Poprosiłam św. Joannę o dobrego męża. Dziś jestem szczęśliwą żoną i mamą [ŚWIADECTWO]

To ona mnie codziennie wspiera. Szepcząc do ucha Pana Boga, wyprasza łaski dla mnie i mojej rodziny. Uczy mnie jak być cierpliwą, kochającą i czułą żoną oraz mamą. Święta Joanna Beretta Molla.

Reklama

Pomaga mi, kiedy po raz kolejny trzeba wstać w nocy by nakarmić córeczkę, albo wtedy, kiedy chcę ugotować smaczny obiad dla męża. Idzie jej to całkiem nieźle. Dlaczego? Ponieważ tego doświadczyła. Sama była żoną, mamą czwórki dzieci, lekarzem pediatrii, miłośniczką mody, górskich wędrówek i teatru. Moja święta, moja Gianna Beretta Molla.

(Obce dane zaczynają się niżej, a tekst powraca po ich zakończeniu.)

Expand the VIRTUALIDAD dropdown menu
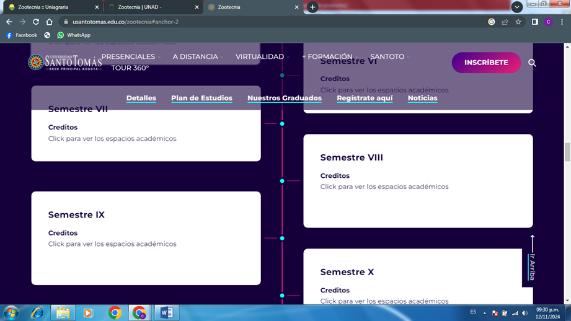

Czemu święta? Ponieważ wiedziała jak wielkim darem jest życie, szczególnie to poczęte. Kiedy była w ciąży z czwartym dzieckiem, w jej macicy rozwinął się włókniak. Pomimo medycznych wskazań do jej usunięcia odważnie zdecydowała, że pozwoli maleństwu przyjść na świat. 28 kwietnia 1962 roku, tydzień po narodzinach trzeciej córeczki – Gianny Emmanueli, Joanna zmarła mając zaledwie 39 lat.

Poprosiłam ją o dobrego męża

Obie mocno się zaprzyjaźniłyśmy. Do tego stopnia, że sama święta zaprosiła mnie do siebie w gościnę do jej rodzinnego miasta – Magenty, niedaleko Mediolanu. Będąc z Przyjaciółkami we Włoszech podczas wakacji, skontaktowałyśmy się z proboszczem tego małego miasteczka. Napisałyśmy naszym łamanym włoskim wiadomość, choć szanse na jakikolwiek odzew oceniłyśmy jako nikłe. Stało się inaczej.

Reklama

Następnego dnia dostałyśmy telefon z zaproszeniem do Magenty. Gospodarz tego miejsca okazał się niezwykle serdecznym kapłanem, który poświęcił nam cały dzień oprowadzając po wszystkich miejscach bliskich sercu Gianny. Włosi kochają swoją świętą, a mieszkańcy Magenty szczególnie. Jest tutaj wszędzie, nie da się nie odczuć jej obecności. W bazylice do tej pory można zobaczyć jej portrety, maleńką sukieneczkę, w którą była ubrana do chrztu świętego, oraz zdjęcia z dnia ślubu Gianny i Piotra Molli. To tutaj szczególnie prosiłam ją o pomoc w rozeznaniu powołania, o dobrego Męża. Moja święta Przyjaciółka jak zwykle nie zawiodła. Dziś jestem przeszczęśliwą żoną wspaniałego mężczyzny i mamą pięknej 3-miesięcznej córeczki.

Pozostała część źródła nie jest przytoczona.